Reti Neurali Grafiche Ricorrenti: Modelli ad Arresto vs Modelli Convergenti
Un nuovo studio pubblicato su arXiv (2604.25551) esamina tre tipi di Reti Neurali Grafiche Ricorrenti (RGNN). Il primo tipo, le RGNN convergenti, richiede che tutte le rappresentazioni dei vertici si stabilizzino, mentre il secondo tipo, le RGNN a output convergente, richiede solo la stabilità delle classificazioni di output. Il terzo tipo, le RGNN ad arresto, utilizza un classificatore di arresto specifico per ogni vertice. I risultati rivelano che per i grafi non orientati, le RGNN convergenti e le RGNN ad arresto invarianti per gradazione-bisimulazione hanno lo stesso livello di espressività, con le RGNN a output convergente che sono almeno altrettanto espressive.
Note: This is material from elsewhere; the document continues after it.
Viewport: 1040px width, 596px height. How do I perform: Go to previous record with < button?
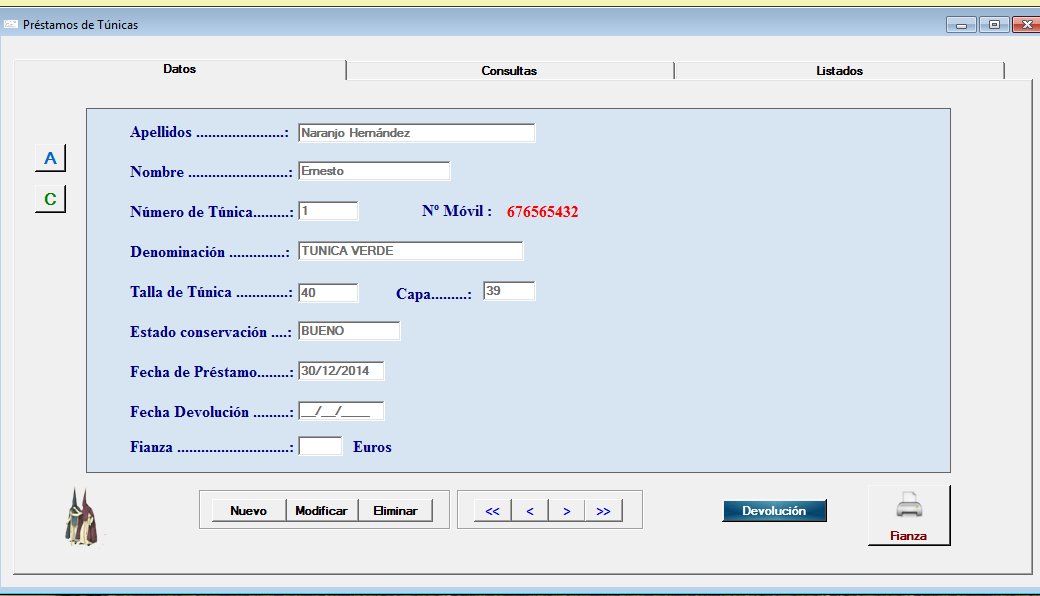(x=529, y=511)
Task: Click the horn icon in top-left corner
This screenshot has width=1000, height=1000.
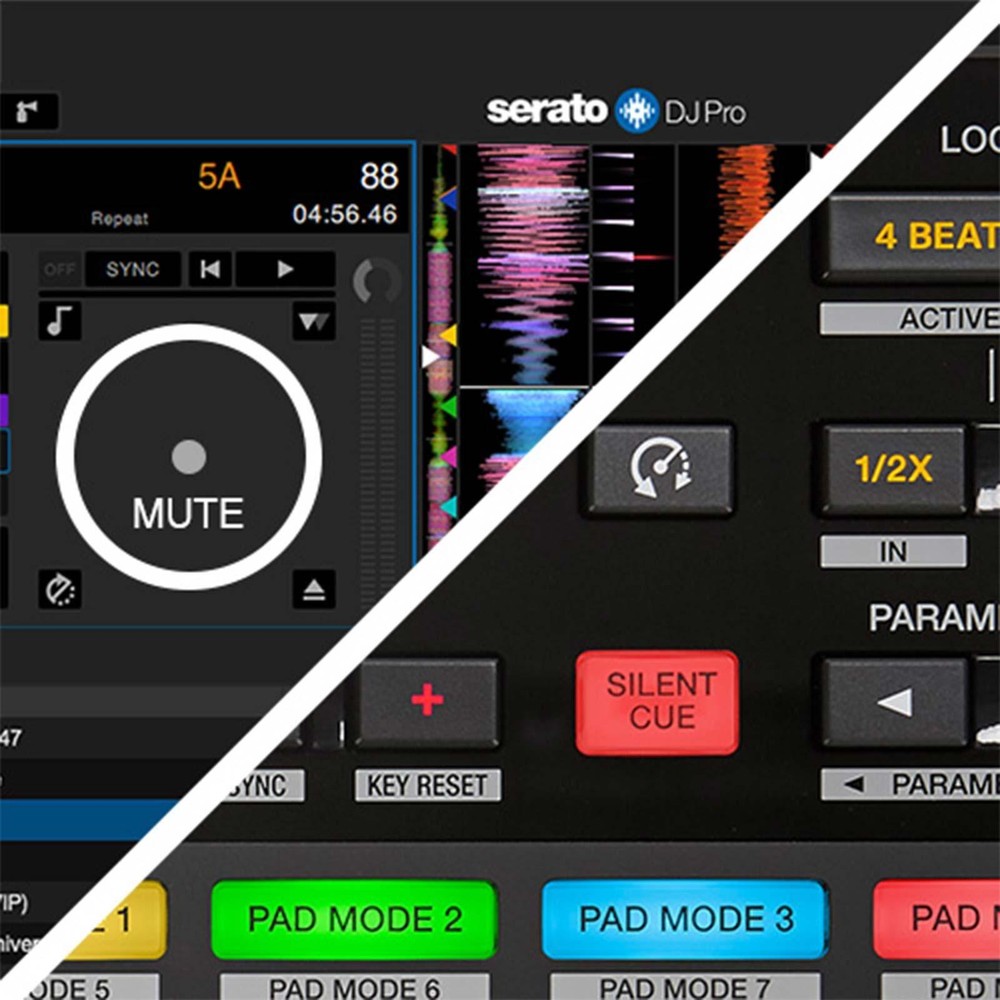Action: (x=28, y=111)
Inoltre, questi risultati suggeriscono che le RGNN convergenti si allineano strettamente con il μ-calcolo modale graduato (μGML) in termini di classificatori esprimibili nella logica monadica del secondo ordine (MSO).
Fatti principali
- 1. Il paper arXiv 2604.25551 studia tre modelli RGNN: convergenti, a output convergente e ad arresto.
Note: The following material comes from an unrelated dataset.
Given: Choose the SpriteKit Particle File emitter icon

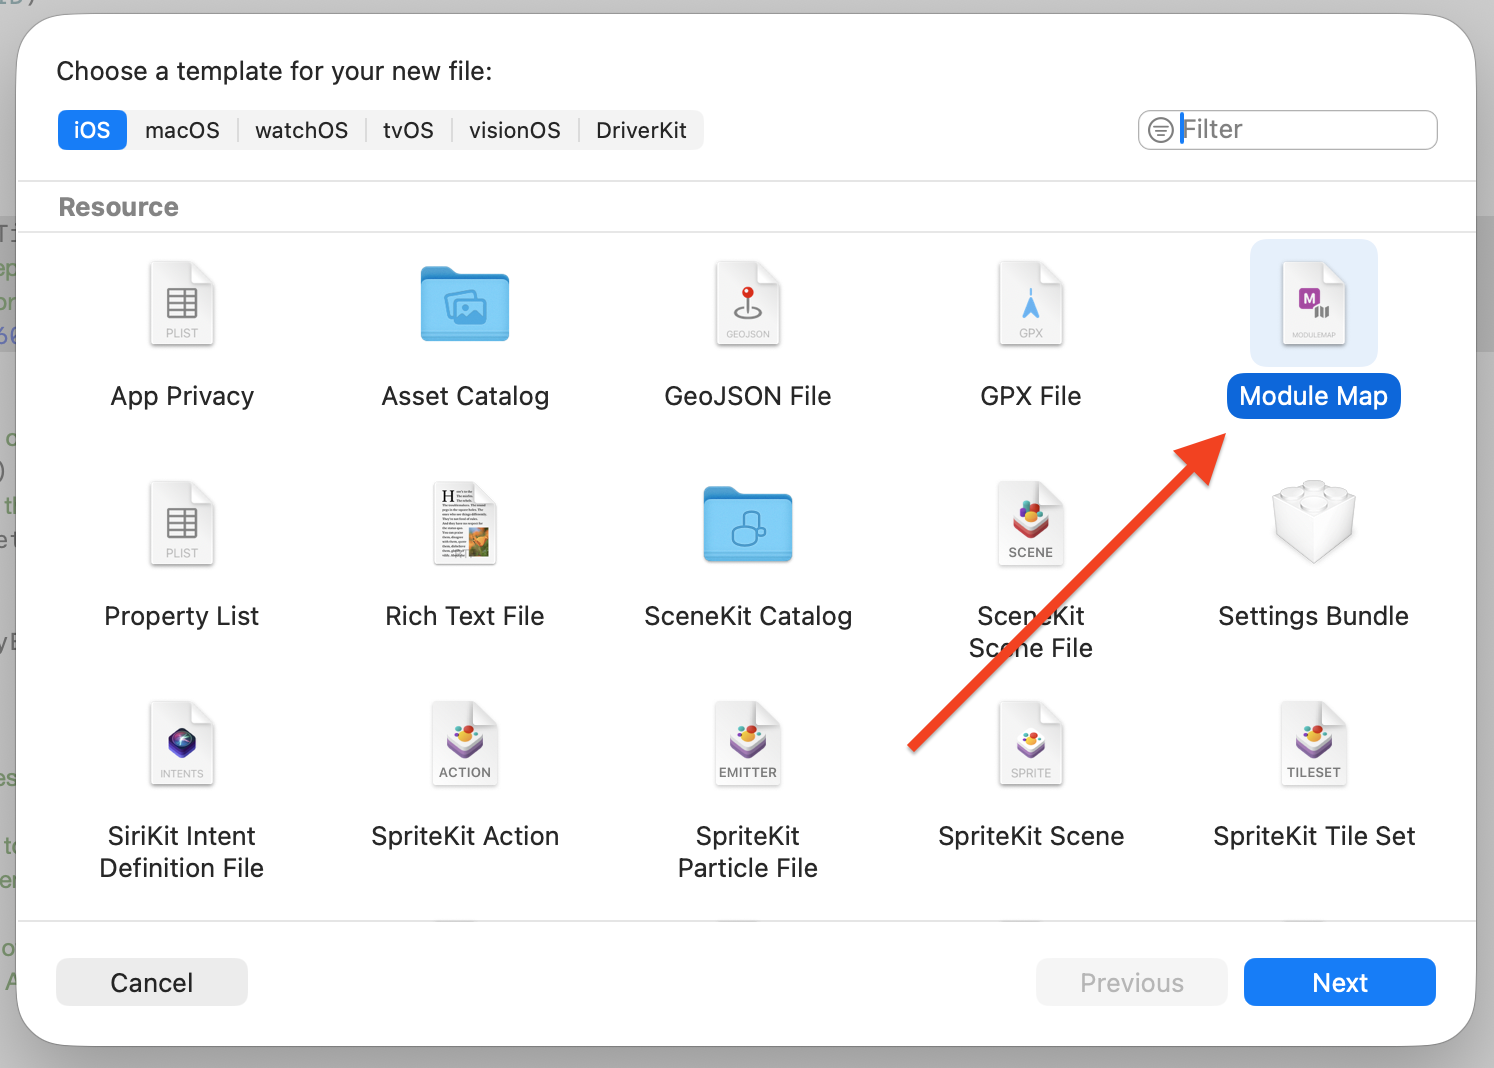Looking at the screenshot, I should coord(748,743).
- 2. Le RGNN convergenti richiedono che tutte le rappresentazioni dei vertici si stabilizzino.
- 3. Le RGNN a output convergente richiedono solo che le classificazioni di output si stabilizzino.
- 4. Le RGNN ad arresto utilizzano un classificatore di arresto per vertice per determinare quando fermarsi.
- 5. Su grafi non orientati, le RGNN convergenti sono ugualmente espressive delle RGNN ad arresto invarianti per gradazione-bisimulazione.
- 6. Le RGNN a output convergente sono almeno altrettanto espressive delle RGNN convergenti.
- 7. Rispetto ai classificatori esprimibili in MSO, le RGNN convergenti esprimono esattamente μGML.
- 8. Le RGNN a output convergente esprimono almeno μGML.